People stared at us. The news had spread. Shark attack! Alisha led the way to the boat. We lifted Nicholas up and lowered him into the back. Alisha cradled his head in her lap. I kept pressure on his foot, pain shooting all the way up into my shoulders.

Lord, I am weak. Keep me strong. The driver revved the engine and shot away from the dock. “Ten minutes,” he shouted. “We can get across in ten minutes.” What if 10 minutes was too long?

The boat pounded against the water. Nicholas’s face went ashen and his eyes rolled back again. With my free hand I splashed water on him. But I felt so weak, like a man who had lost all power. I looked at Alisha. She saw my fear.

Nicholas opened his eyes. “Mom, you need to pray for me,” he said.

“Your dad and I will both pray for you,” Alisha said. “Dear Lord, be with Nicholas. Give him strength.

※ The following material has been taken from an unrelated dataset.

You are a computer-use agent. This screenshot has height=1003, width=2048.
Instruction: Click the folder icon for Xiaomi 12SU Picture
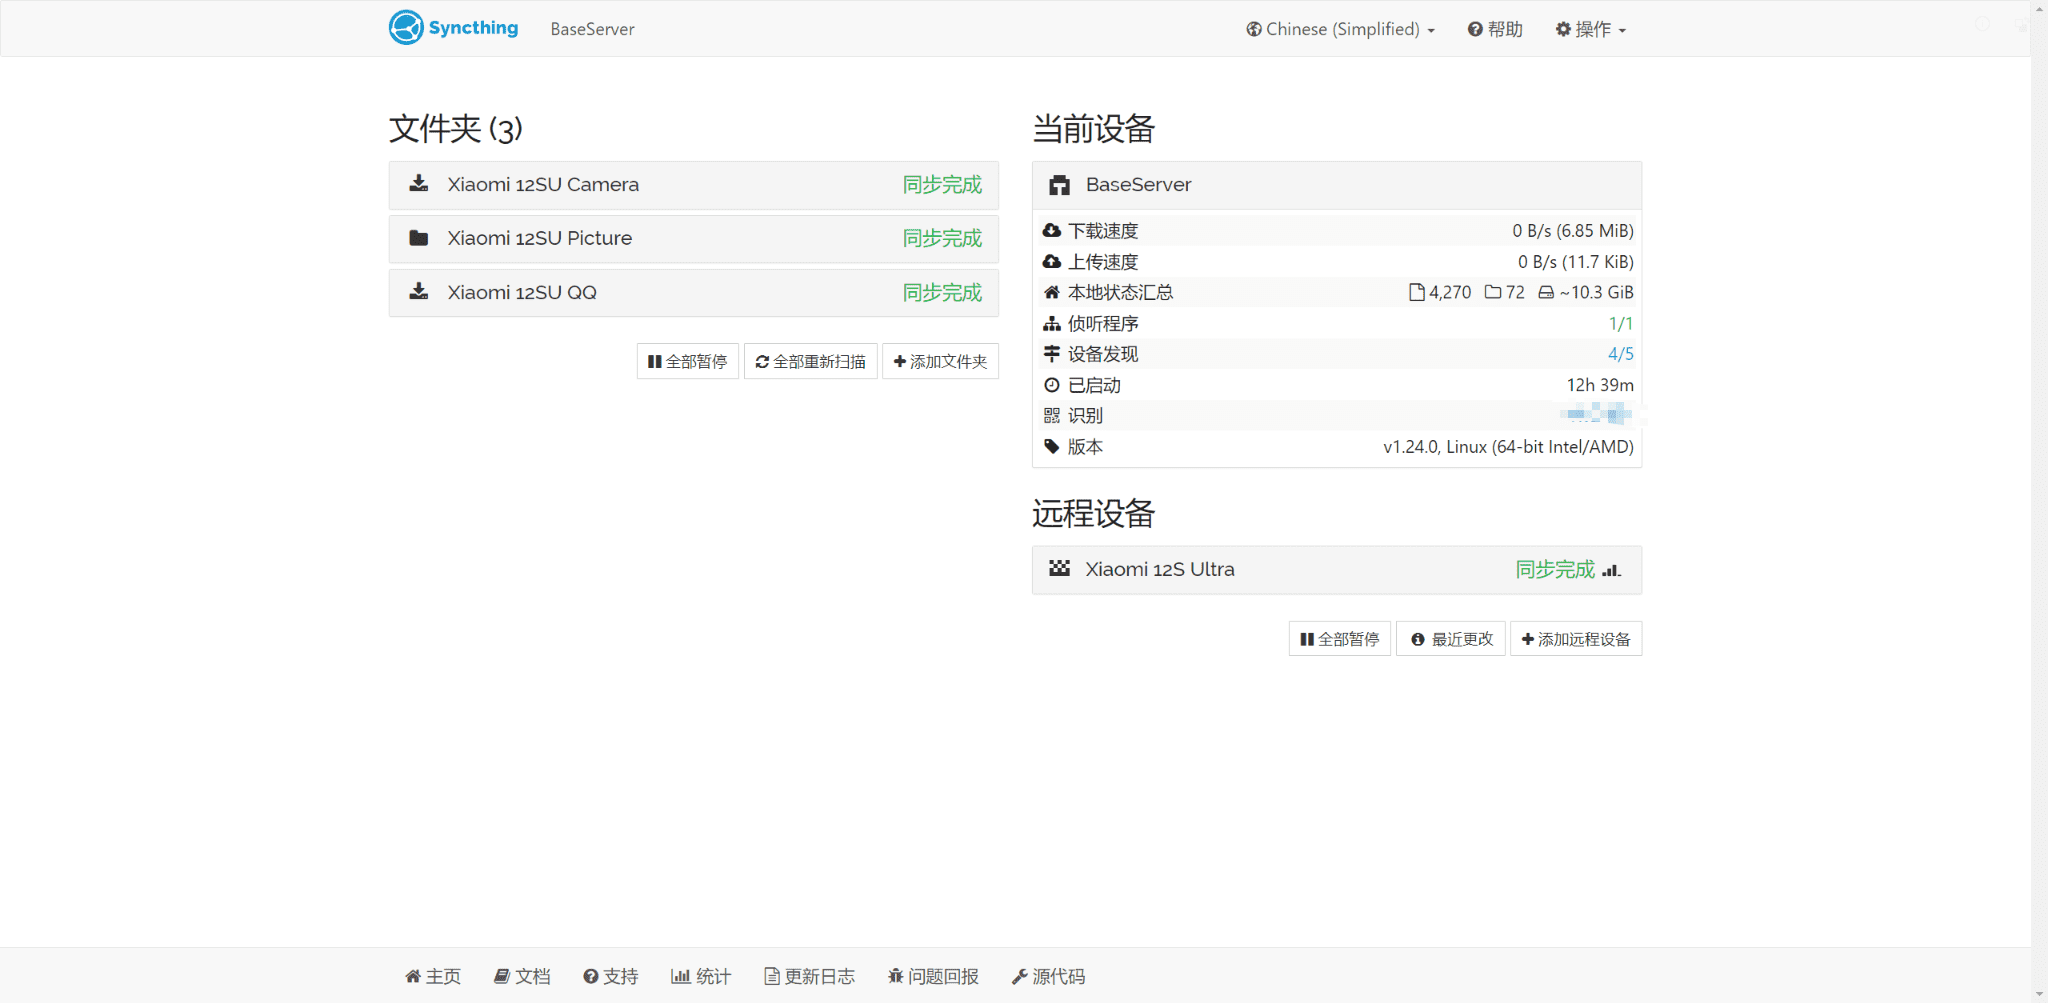(419, 237)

Let him be safe.” Her words rose over the noise of the engine.

I looked down at my hands, clutching my son’s foot, slippery with blood, and I thought of God holding me in his hands. A Father holding on to a father holding on to his son. Lord, I’m so weak, but I trust you.

Nicholas turned to me. “Dad, do you think I’ll still be able to play football?”

Hope surged through me. “Yes, buddy, you’ll play ball.”

“Squeeze my hand as hard as you can and don’t let go,” Alisha said.

We made it across the bay in eight minutes. Record time. A helicopter touched down to fly Nicholas to Children’s Memorial Hermann Hospital in Houston. EMTs surged around him, but I didn’t want to let go.

“We’ll be there real soon, buddy,” I said to my son as they rushed him into the helicopter. “And we’ll be praying for you the whole time.”

We changed out of our blood-drenched clothes, then drove to the hospital. Alisha texted friends and family the whole way: Pray. Pray for Nicholas.

He had an excellent surgeon and team of physicians. They reattached his nerves and arteries, applied skin grafts to his foot. It took five separate surgeries over a couple of weeks and I prayed over Nicholas each time.

Doctors, nurses, technicians, orderlies, hovered around my son. They came into his room, took his vitals, checked his bandages, changed his IV. They were the experts, but I never lost that sense of who was really in charge.

Nicholas didn’t lose his foot. In fact, after hobbling around on a crutch at home and undergoing one further operation and weeks of therapy, he was as strong as ever. He was able to play football on the junior high school team. My promise wasn’t an empty one at all.

But then, I should have known. God hears our prayers, no matter how frantic we are when we say them, no matter how weak or how afraid. That’s just when a father is ready to help a son.